La noche, que llegó después de marcharse a dormir el dios del sol, había envuelto con su velo negro las estancias del palacio, pero unas antorchas, alimentadas de aceite de ahuacatl, iluminaban los espacios por los que Xochiquétzal transitaba al encuentro de su señor. El encanto del palacio y el perfume que emanaba de los jardines la transportaba a las estancias de los dioses en los que ella había vivido desde niña. Miraba expectante todo aquello que encontraba a su paso, pues no en vano esperaba hallar allí a los dioses del firmamento. Cada rincón le producía una emoción al comprobar la belleza del lugar.
—Espera aquí un momento —le dijo un sirviente.

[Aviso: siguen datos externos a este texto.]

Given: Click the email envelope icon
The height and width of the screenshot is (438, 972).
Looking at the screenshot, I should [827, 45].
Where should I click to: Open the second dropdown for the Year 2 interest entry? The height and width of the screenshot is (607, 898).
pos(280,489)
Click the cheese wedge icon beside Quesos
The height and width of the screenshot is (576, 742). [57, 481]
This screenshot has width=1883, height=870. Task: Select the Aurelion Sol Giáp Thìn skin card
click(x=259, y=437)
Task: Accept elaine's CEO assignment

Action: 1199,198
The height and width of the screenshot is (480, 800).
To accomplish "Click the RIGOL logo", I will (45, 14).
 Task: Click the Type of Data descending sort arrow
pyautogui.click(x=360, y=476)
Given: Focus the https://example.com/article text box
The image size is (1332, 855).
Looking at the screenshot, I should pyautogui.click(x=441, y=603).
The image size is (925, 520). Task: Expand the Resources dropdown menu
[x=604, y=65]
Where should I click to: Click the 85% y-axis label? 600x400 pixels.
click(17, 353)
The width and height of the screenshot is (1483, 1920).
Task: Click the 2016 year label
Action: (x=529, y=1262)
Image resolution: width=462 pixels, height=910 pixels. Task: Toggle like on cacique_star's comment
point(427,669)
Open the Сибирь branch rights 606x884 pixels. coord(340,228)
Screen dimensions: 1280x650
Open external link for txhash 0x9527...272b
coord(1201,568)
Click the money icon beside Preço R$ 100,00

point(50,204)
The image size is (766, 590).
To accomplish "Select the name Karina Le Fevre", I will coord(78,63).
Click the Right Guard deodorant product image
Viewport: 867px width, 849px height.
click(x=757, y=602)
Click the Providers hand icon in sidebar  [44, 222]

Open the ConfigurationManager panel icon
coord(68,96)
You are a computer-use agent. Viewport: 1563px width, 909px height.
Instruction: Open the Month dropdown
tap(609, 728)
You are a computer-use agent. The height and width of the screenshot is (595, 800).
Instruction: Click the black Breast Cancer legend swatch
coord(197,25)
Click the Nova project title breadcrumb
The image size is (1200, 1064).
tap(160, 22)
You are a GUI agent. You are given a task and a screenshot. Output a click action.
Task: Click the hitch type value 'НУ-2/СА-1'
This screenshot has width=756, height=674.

Xochiquétzal permanecía con toda la atención puesta en el momento que le anunciaran que podía entrar. Miraba con atención todos los rincones de la estancia donde le hicieron aguardar. Su corazón latía con rapidez y su sangre galopaba por aquel cuerpo joven a la espera de encontrarse con su rey. Había oído tantas cosas de él que esperaba no despertar de ese sueño y encontrarse con un hombre vulgar. Las figuras que adornaban la estancia le miraban fijamente y ella notó que se posaban sobre su cuerpo, por unos instantes dudaba de si estaba desnuda o vestida.
Miró con atención y comprobó la hermosura de aquel palacio que Mixcóatl había construido después de su conquista. Había transportado piedras, alabastro y maderas nobles desde lugares bien lejanos para labrar el conjunto más hermoso que un mortal podía construir. Había figuras de animales en jade que realzaban la belleza de la naturaleza, también jardines que competían en rivalidad con los de los dioses allá en el cielo.
—Pasa, Xochiquétzal —la invitó Tepexcolco, que había acudido a la puerta para recibirla. Una sonrisa suave y delicada acompañó a la petición. Con una breve inclinación Tepexcolco indicó a la joven que caminase a su lado.